例えば、商業施設事業者に対する土地の長期貸し出しを主力事業としている東証プライム上場の「地主株式会社」も注目している企業のひとつです。
社員100人超という少数精鋭で、2025年12月期の決算では、売上高763億円、純利益73億円と5期連続の増益を達成しています。
「初任給60万円」、「平均年収1750万円」とメディアの注目を集めましたから、ご存知の人もいるかもしれません。
この企業は、現在の株価水準でも約4.1%の配当利回りを維持しています。
過去のチャートと比較すると、現在の株価は高値圏にありますが、これは業績の拡大に応じて株主還元を着実に増やしている結果といえます。
通常、好業績を背景に株価が上昇すれば、相対的に配当利回りは低下しますが、業績の向上と還元額の増加が同時に進むことで、株価が上がっても、好利回りが維持されるという投資家にとって非常に理想的なサイクルが形成されているのです。
同社の株を1000円や2000円で取得した人であれば、現在の取得利回り(1株配÷取得価格×100)は高い水準にあります。

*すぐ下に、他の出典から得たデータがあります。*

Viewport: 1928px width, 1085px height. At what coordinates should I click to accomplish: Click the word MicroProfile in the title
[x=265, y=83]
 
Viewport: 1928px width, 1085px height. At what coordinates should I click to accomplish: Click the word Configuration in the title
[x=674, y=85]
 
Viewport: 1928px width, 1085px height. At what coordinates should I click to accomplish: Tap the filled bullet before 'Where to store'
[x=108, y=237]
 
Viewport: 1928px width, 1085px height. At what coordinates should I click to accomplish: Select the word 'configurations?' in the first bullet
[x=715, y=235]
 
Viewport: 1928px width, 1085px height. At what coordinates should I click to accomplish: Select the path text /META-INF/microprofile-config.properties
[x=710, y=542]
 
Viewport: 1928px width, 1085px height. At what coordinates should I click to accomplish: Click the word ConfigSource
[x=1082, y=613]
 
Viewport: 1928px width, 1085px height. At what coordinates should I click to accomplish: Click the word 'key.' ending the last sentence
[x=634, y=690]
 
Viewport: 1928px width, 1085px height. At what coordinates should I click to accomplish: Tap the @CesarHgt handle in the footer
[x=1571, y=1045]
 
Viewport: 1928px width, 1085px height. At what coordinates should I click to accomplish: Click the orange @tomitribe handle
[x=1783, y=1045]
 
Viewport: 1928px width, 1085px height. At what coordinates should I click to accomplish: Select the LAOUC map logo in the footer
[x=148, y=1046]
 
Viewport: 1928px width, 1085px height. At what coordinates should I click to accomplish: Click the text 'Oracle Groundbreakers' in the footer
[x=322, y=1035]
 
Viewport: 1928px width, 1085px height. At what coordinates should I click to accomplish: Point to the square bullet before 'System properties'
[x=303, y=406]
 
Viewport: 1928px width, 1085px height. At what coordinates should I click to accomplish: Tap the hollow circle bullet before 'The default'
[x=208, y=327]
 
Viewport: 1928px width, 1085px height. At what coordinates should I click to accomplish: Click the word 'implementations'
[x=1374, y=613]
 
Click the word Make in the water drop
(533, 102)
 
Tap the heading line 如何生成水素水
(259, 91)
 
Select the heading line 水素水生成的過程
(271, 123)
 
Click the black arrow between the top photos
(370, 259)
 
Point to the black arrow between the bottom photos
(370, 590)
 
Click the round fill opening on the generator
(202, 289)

この企業には、十分に成長余地があるため、急いで株を売却する必要もなく、長く持ち続けることで、さらに多くの恩恵を享受できる可能性を秘めています。
企業の成長に伴って、株価と配当の「両取り」を狙える銘柄を持ち続けることが、私の考える質の高い配当株投資の姿といえます。
まだ注目されていない「優良株」の探し方
数年前までは、本来の企業価値に対して、株価が割安なまま放置されている銘柄が数多く存在していましたが、現在では多くの企業が株主還元の意識を高めているため、割安な状態で市場に埋もれているような銘柄は少なくなっています。
現在の投資環境は、あらゆる銘柄が調べ尽くされているため、「隠れた有望銘柄」を見つけ出すことは、困難を極める状況にあると考える必要があります。
私が三菱UFJや三菱商事の株を積極的に買い進めた15年くらい前は、銀行株や総合商社株は人気がなく、そんな大型株を購入しても、株価が上がるはずがないという見方が多かったように思います。
私が着目したのは、企業の「稼ぐチカラ」や「働いている人たちの優秀さ」といったビジネスの基本的な要素です。
株価が上がっていないのは、単なる現象に過ぎず、企業の実態を考えれば、投資を控える理由は何一つないと考えていました。
その当時は、現在ほど「資本の累積」という側面が注目されておらず、PBR(株価純資産倍率)が1倍を割り込んでいるような状態に対して、魅力を感じる人もほとんどいませんでした。
現在では、企業のPBRが重要な情報価値を持つようになって、市場の価値判断の基準そのものが大きく変化しています。
私に際立った洞察力があったわけではなく、「普通に考えれば、当然、そうなるだろう」くらいの感覚で捉えています。
現在のような投資環境で新たな優良株を発掘するためには、生活者としての自分の感覚を大事にして、株式市場の動向を俯瞰の目で観察し続けることが、一番の手がかりになると思います。